Feedback records must be training-friendly and privacy-preserving. Store hashes, local ids, ranks, scores, evidence classes, and user actions. Do not store raw resume text, notes, URLs with tokens, browser state, or provider payloads in diagnostic or training logs.
Preferred improvement path:
- Improve labels and eval coverage.
- Mine hard negatives from false positives.
- Fine-tune the Qwen3 reranker first.
- Fine-tune Qwen3 embeddings only if retrieval recall stays poor.
- Add preference learning or a lightweight learning-to-rank layer.
- Consider bandit-style personalization much later, after enough user feedback exists.
Build without local ML:
cd src-tauri
cargo build --releaseBuild with local ML:
cd src-tauri
cargo build --release --features embedded-mlRun feature-gated tests:
cd src-tauri
cargo test --features embedded-mlRun ignored tests that require model files:
cd src-tauri
cargo test --features embedded-ml -- --ignoredThis diagnostics command is always registered:
| Command | Purpose |
|---|---|
get_semantic_matching_diagnostics |
Reports local matching mode, Qwen3 model-lock metadata when available, local cache readiness, scoring signals, and privacy-safe quality checks |
These commands are registered only when the app is built with embedded-ml:
| Command | Purpose |
|---|---|
download_ml_model |
Downloads model files into the app data model cache |
get_ml_status |
Reports model id, revision, backend, model-lock hash, and whether files are available locally |
semantic_match_skills |
Compares user skills with job requirements |
match_resume_semantic |
Compares stored resume skills with stored job skills |
Developer note: do not expose these commands in user-facing UI without the product contract above.
The local matcher:
- Tokenizes visible skill or requirement strings.

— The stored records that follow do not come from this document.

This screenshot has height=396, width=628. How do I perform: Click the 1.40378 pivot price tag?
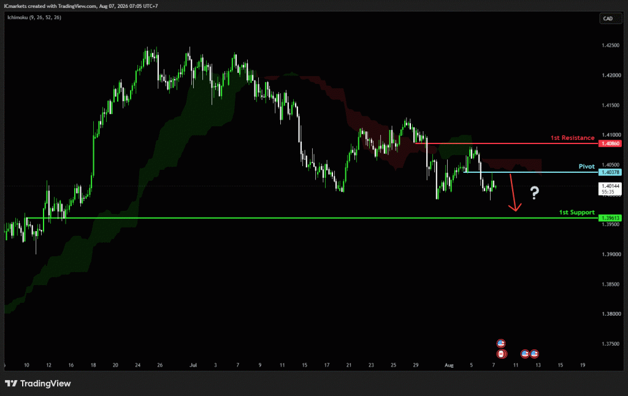click(610, 172)
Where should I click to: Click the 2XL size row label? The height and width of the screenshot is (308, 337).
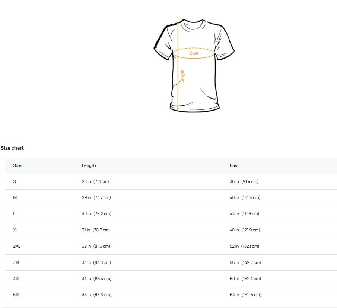click(17, 246)
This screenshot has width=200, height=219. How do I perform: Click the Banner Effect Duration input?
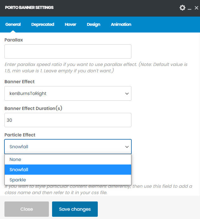68,120
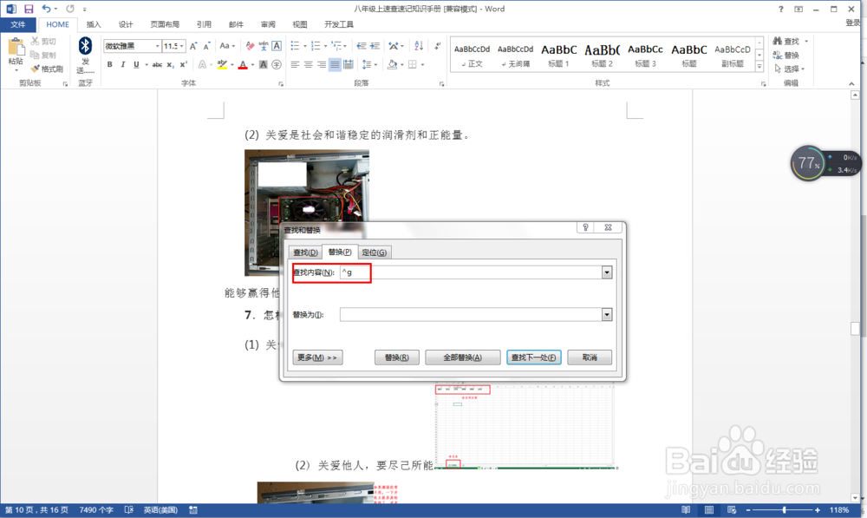Open the 查找内容 history dropdown arrow

tap(607, 272)
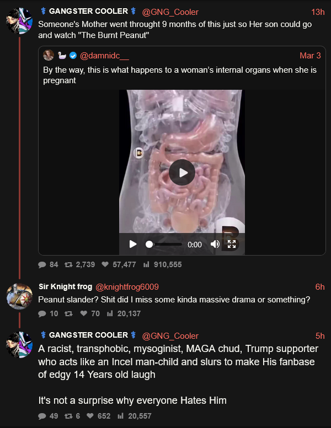Open the Mar 3 timestamp of the quoted tweet
Screen dimensions: 331x428
tap(310, 56)
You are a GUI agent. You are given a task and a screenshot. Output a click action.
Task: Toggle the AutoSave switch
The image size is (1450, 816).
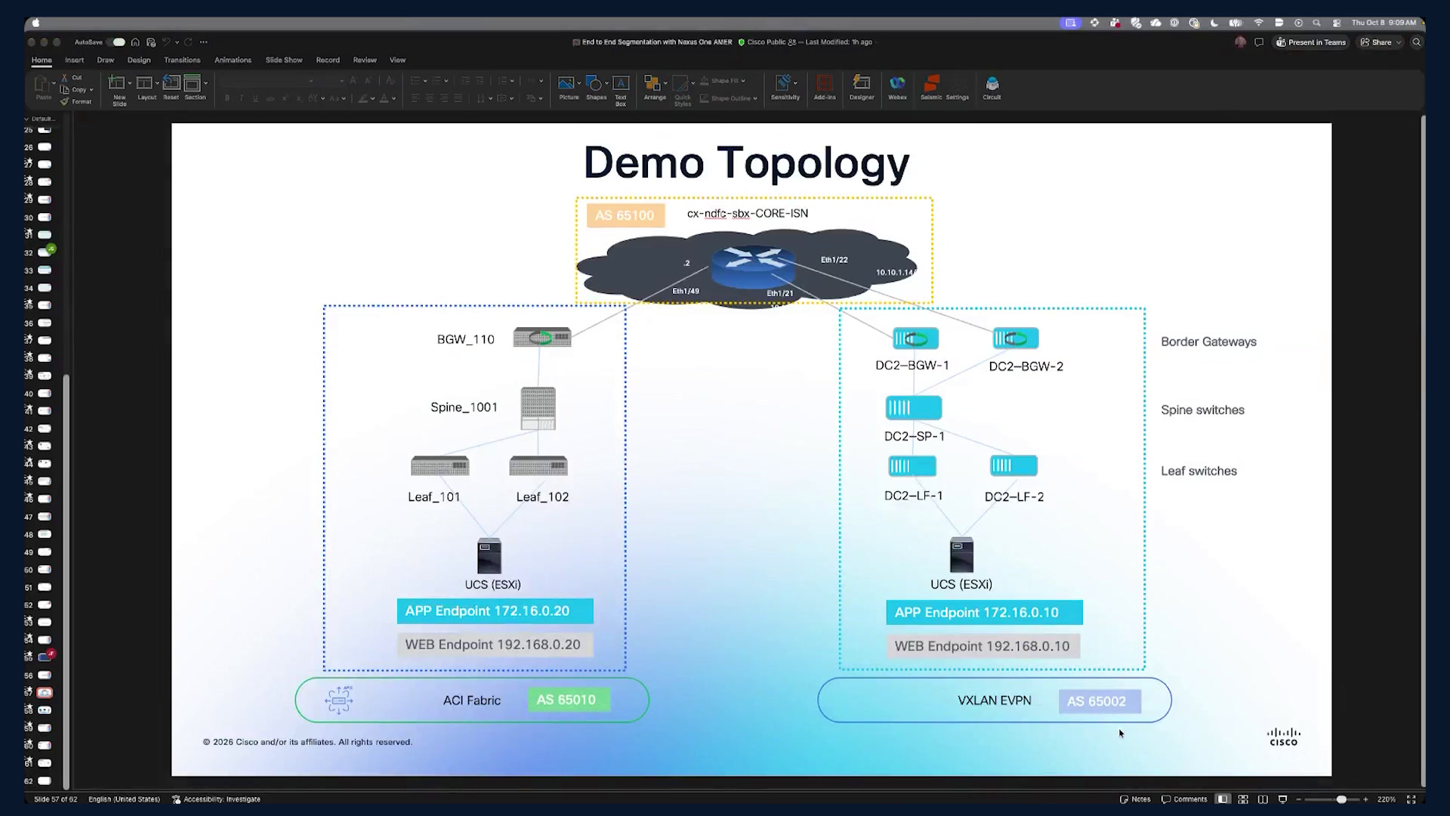(116, 42)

- Generates sentence embeddings with the local model.
- Compares vectors with cosine similarity.
- Matches each visible job requirement to the closest user skill.
- Returns matched skills, unmatched requirements, unused skills, and an advisory overall result.
The current similarity threshold is implementation detail. User-facing copy should describe outcomes as estimates based on visible evidence, not objective truth.
| Problem | Safe response |
|---|---|
| Model download fails | Keep deterministic matching available and let the user retry later. |
| Model checksum fails | Delete or replace the local model cache through a reviewed app flow, then retry the pinned download. |
| Runtime dimension differs from vector index | Refuse to use the stale index and rebuild vectors after user-visible setup. |
| Instruction profile changes | Mark existing vectors stale and rebuild before using semantic scores. |
| Reranker is unavailable | Use dense retrieval, exact skill matching, BM25, and mark output as not reranked. |
| Metal acceleration is unavailable | Fall back to CPU inference. |
| Model files are missing | Show local matching fallback and an explicit download action. |
| Matching output looks wrong | Let the user edit skills and visible assumptions before using the result. |
Do not log raw resume text, private notes, salary floors, local file paths, or application history while debugging local ML.